Se estivesse realmente preocupada com Eulália, estaria verificando se a menina estava bem, e não a deixando agarrada a Tadeu enquanto se dedicava a jogar lama em Glaucia.
Eulália também não dizia nada, apenas abraçava a perna de Tadeu e chorava, repetindo que estava com medo, parecendo incrivelmente injustiçada.
Tadeu franziu a testa e olhou para Glaucia: — Glaucia, o que você fez? Eulália é só uma criança, como você pode descontar sua raiva nela? Ela é tão pequena, se não aguentar e tiver algum trauma psicológico, você vai se responsabilizar?
Tadeu havia saído do hospital há dois dias. Ainda estava muito fraco, e até sua voz parecia sem fôlego, mas isso não diminuía sua indignação.
Era sempre assim.
Mesmo estando em uma delegacia, cheia de câmeras de segurança, bastava Hortência dizer algo para ele acreditar cegamente.
Glaucia não quis se explicar. Ela disse: — Então, por favor, Sr. Pires, controle o seu pessoal. Não deixe que os problemas delas me afetem no futuro. Não tenho disposição para lidar com a bagunça deixada por gente irrelevante.
Ela se virou para sair.
Hortência não desistiu: — Senhora, o que quer dizer com isso? Eulália é uma criança. Mesmo que eu tenha feito algo errado, você pode vir tirar satisfação comigo, por que perseguir a Eulália enquanto eu não estou?
Glaucia ignorou, mas sabia que Hortência já tinha decidido que Glaucia fizera algo contra a menina.
Nos últimos dias, a frieza de Tadeu deixou Hortência insegura.
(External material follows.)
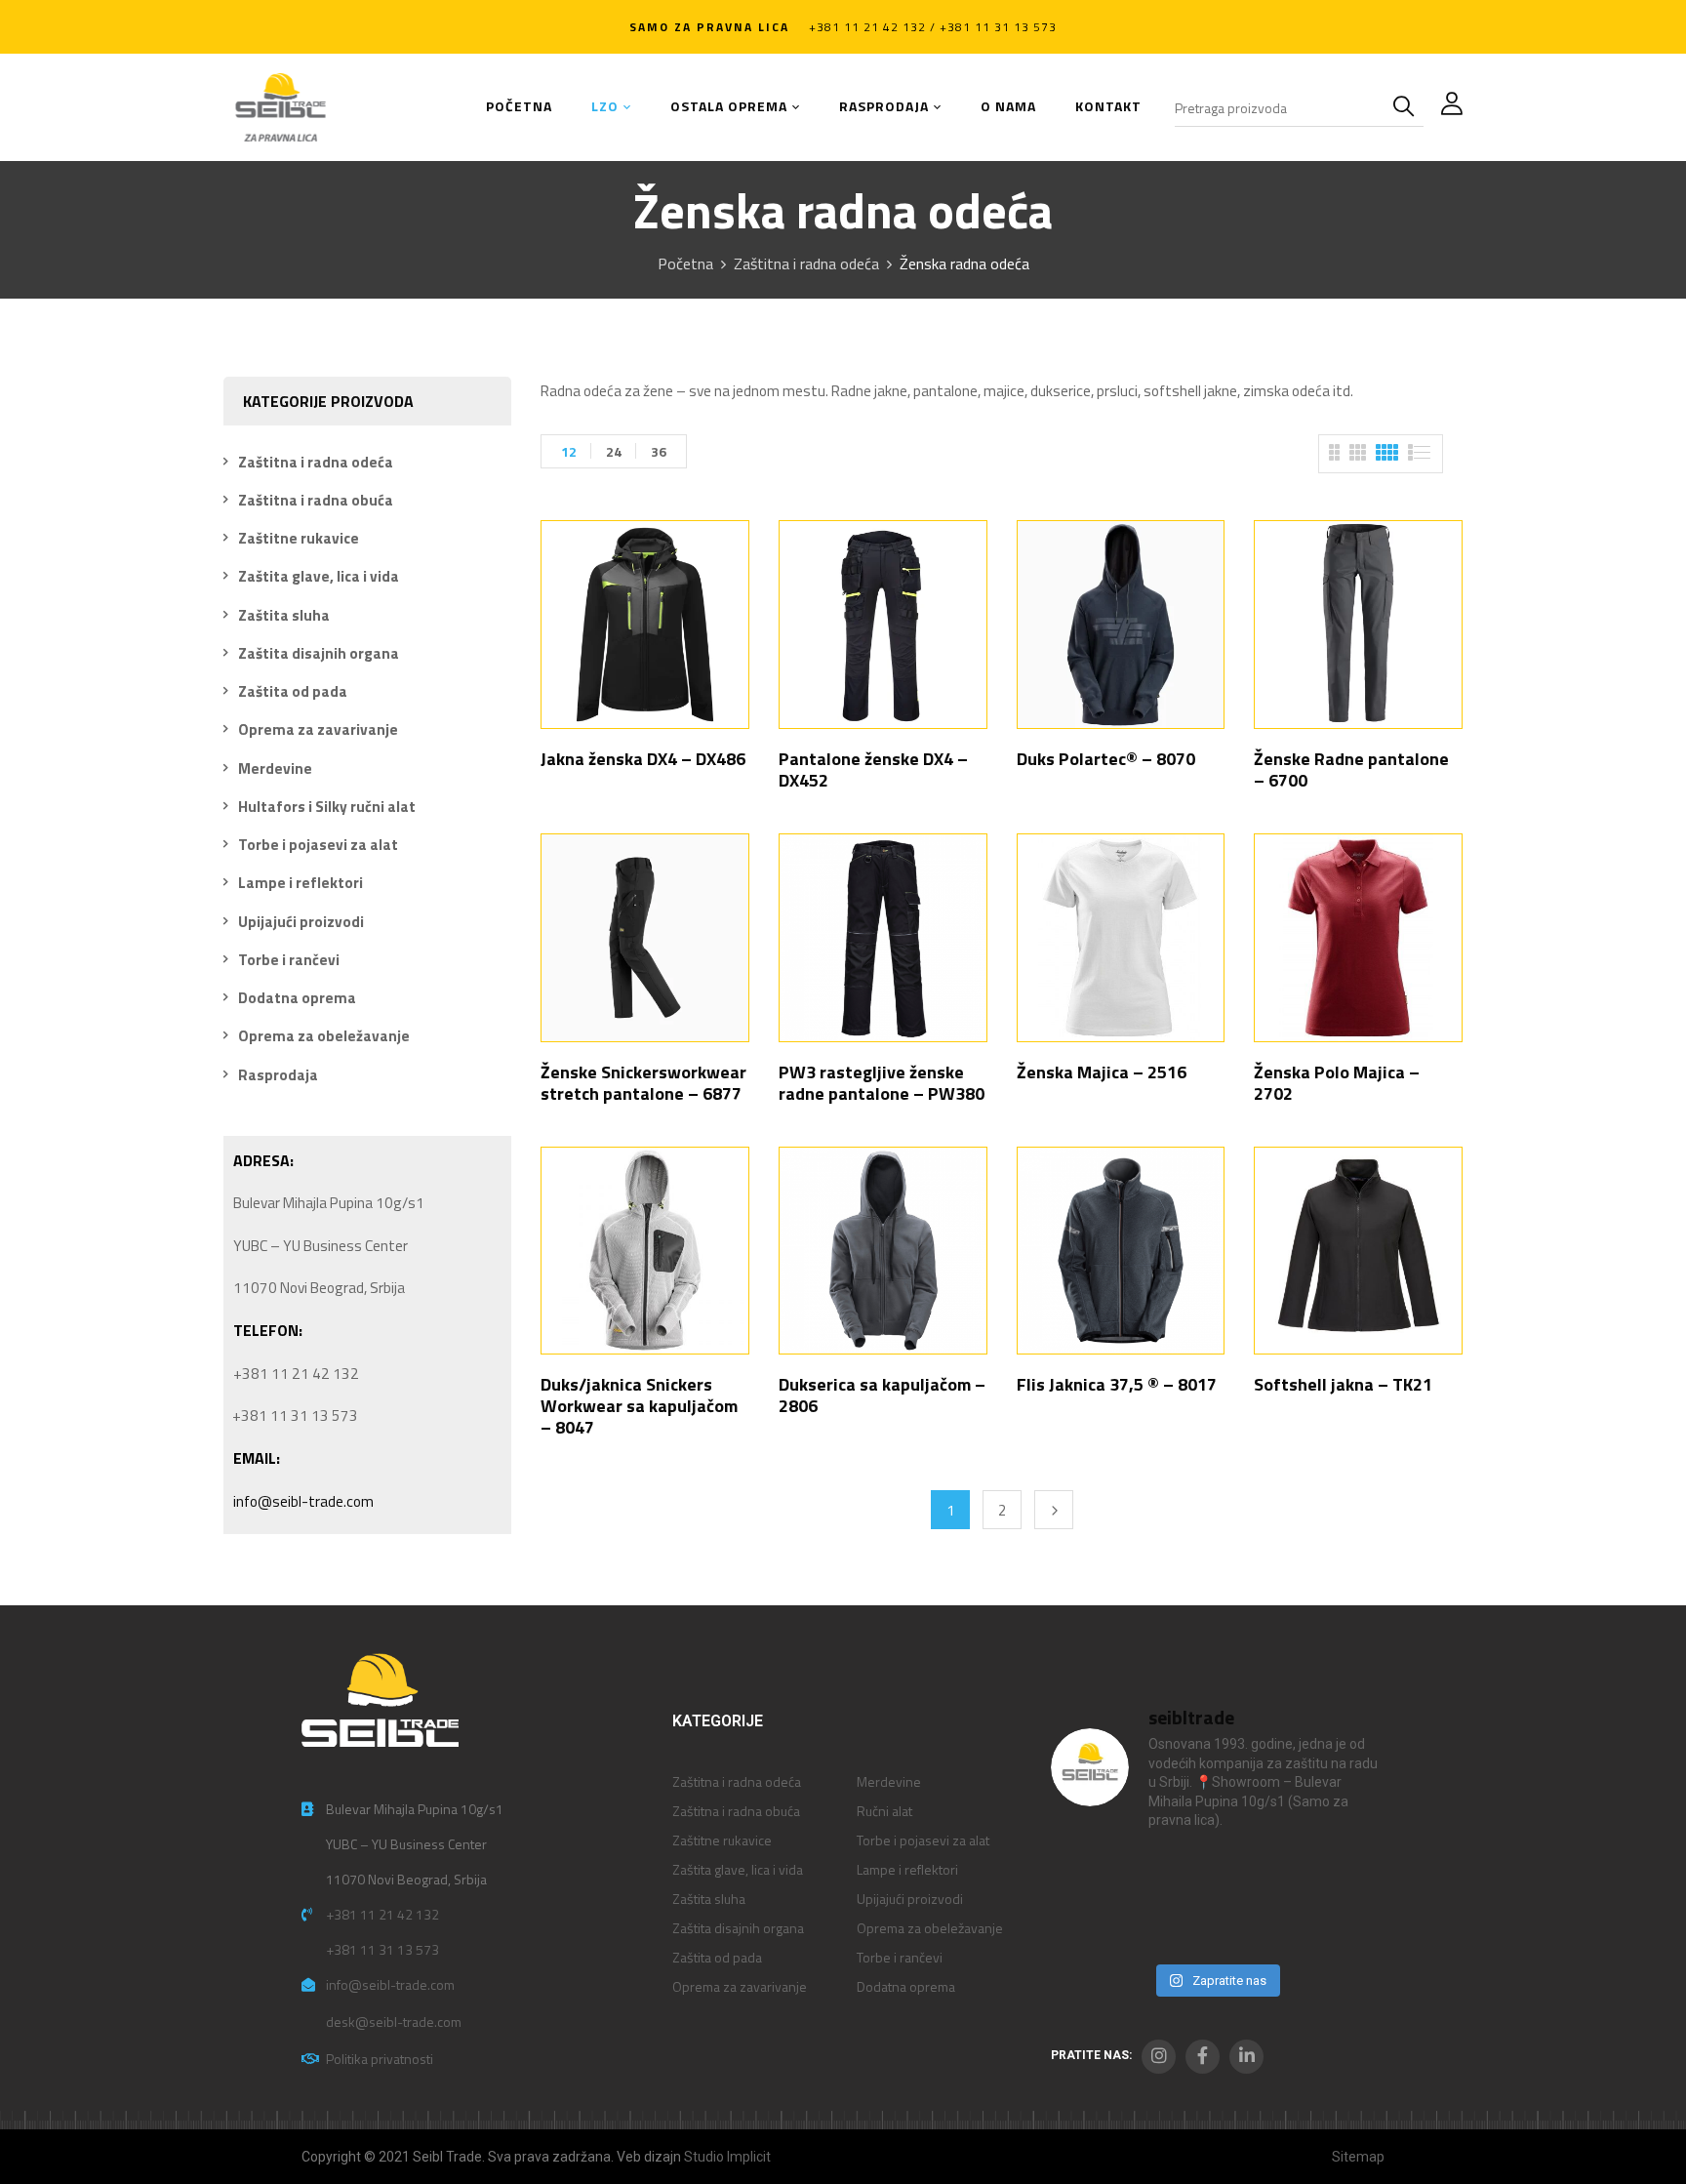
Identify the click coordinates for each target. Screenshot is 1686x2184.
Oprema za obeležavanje (324, 1036)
Ela estava desesperada para encontrar algum podre de Glaucia, para mostrar a Tadeu como a esposa dele era cruel, capaz de atacar até uma criança.
Hortência continuou: — Eu deixei Eulália com meus pais, mas agora ela aparece na delegacia com você. Será que a senhora tentou usar a Eulália para me ameaçar e foi descoberta pela polícia?
A tentativa de incriminação era tão desconexa que Glaucia quase riu.
Quanto a Eulália, que antes demonstrava hostilidade contra a mãe, ao ouvir o rumo da conversa, agarrou a mão de Tadeu e concordou: — Tio Tadeu, Eulália está com medo. Quando vamos para casa?
Duas frases simples que pareciam confirmar que Glaucia a havia sequestrado.
A habilidade de mentir sem piscar e sem ficar vermelha já não condizia com uma criança de cinco anos.
Quanto menos Glaucia se explicava, mais confiante Hortência ficava.
Ela estava ansiosa para culpar Glaucia. Se conseguisse provar que Glaucia agiu de má fé para incriminá-la, Tadeu se afastaria da esposa, aumentando suas chances de vitória.
Diante da hesitação de Tadeu em dar uma resposta definitiva, Hortência perdeu a paciência. Ela precisava atacar primeiro para roubar o lugar de Sra. Pires.
A policial ouviu Hortência com uma expressão de surpresa, e depois a encarou como se estivesse olhando para uma idiota: — Não, por favor, como a senhora chegou a essa conclusão?
— Hoje, essa menina veio correndo sozinha para a delegacia, dizendo que era filha do Sr. Pires e pedindo para o levarmos até ele. Não conseguimos contatar o Sr. Pires, então chamamos a Sra. Pires para buscar a criança. Mas a Sra. Pires disse que a criança não era dela.
— Pouco antes de vocês chegarem, a Sra. Pires colaborou conosco fazendo um depoimento.
— Pelo visto, a menina é sua filha, certo?
— Minha senhora, preciso te dizer uma coisa: o exemplo dos pais tem um grande impacto nos filhos. Veja só, você acusa as pessoas sem provas, e ensina sua filha a mentir com a maior naturalidade. Assim não dá.